The \(\mathrm{pH}\) of a sample of gastric juice in a person's stomach is \(2.1\). Calculate the \(\mathrm{pOH},\left[\mathrm{H}^{+}\right]\), and \(\left[\mathrm{OH}^{-}\right]\) for this sample. Is gastric juice acidic or basic?

A typical sample of vinegar has a pH of \(3.0\). Assuming that vinegar is only an aqueous solution of acetic acid \(\left(K_{\mathrm{a}}=1.8 \times 10^{-5}\right)\), calculate the concentration of acetic acid in vinegar.

Arrange the following \(0.10 M\) solutions in order of most acidic to most basic. \(\mathrm{KOH}, \quad \mathrm{KNO}_{3}, \quad \mathrm{KCN}, \quad \mathrm{NH}_{4} \mathrm{Cl}, \mathrm{HCl}\).

Arsenic acid \(\left(\mathrm{H}_{3} \mathrm{AsO}_{4}\right)\) is a triprotic acid with \(K_{\mathrm{a}_{1}}=5 \times 10^{-3}\) \(K_{\mathrm{a}_{2}}=8 \times 10^{-8}\), and \(K_{\mathrm{a}_{3}}=6 \times 10^{-10} \cdot\) Calculate \(\left[\mathrm{H}^{+}\right],\left[\mathrm{OH}^{-}\right]\) \(\left[\mathrm{H}_{3} \mathrm{AsO}_{4}\right],\left[\mathrm{H}_{2} \mathrm{AsO}_{4}^{-}\right],\left[\mathrm{HAsO}_{4}^{2-}\right]\), and \(\left[\mathrm{AsO}_{4}^{3-}\right]\) in a \(0.20 \mathrm{M}\) arsenic acid solution.

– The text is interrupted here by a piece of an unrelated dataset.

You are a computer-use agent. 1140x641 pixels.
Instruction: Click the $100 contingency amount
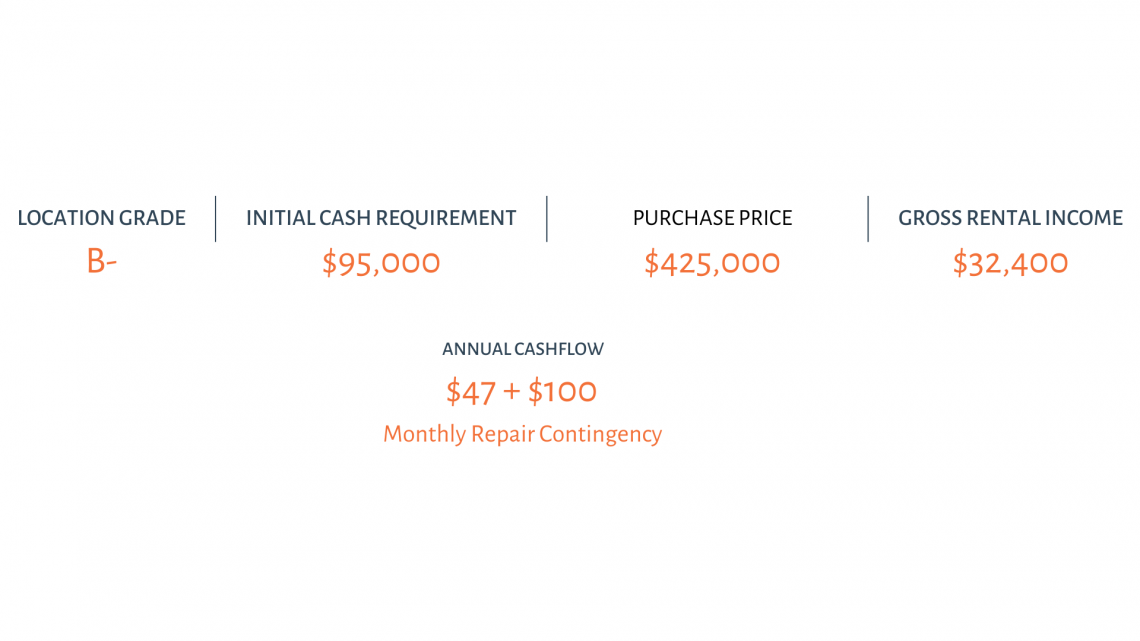562,392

A \(0.20 \mathrm{M}\) sodium chlorobenzoate \(\left(\mathrm{NaC}_{7} \mathrm{H}_{4} \mathrm{ClO}_{2}\right)\) solution has a \(\mathrm{pH}\) of \(8.65 .\) Calculate the \(\mathrm{pH}\) of a \(0.20 \mathrm{M}\) chlorobenzoic acid \(\left(\mathrm{HC}_{7} \mathrm{H}_{4} \mathrm{ClO}_{2}\right)\) solution.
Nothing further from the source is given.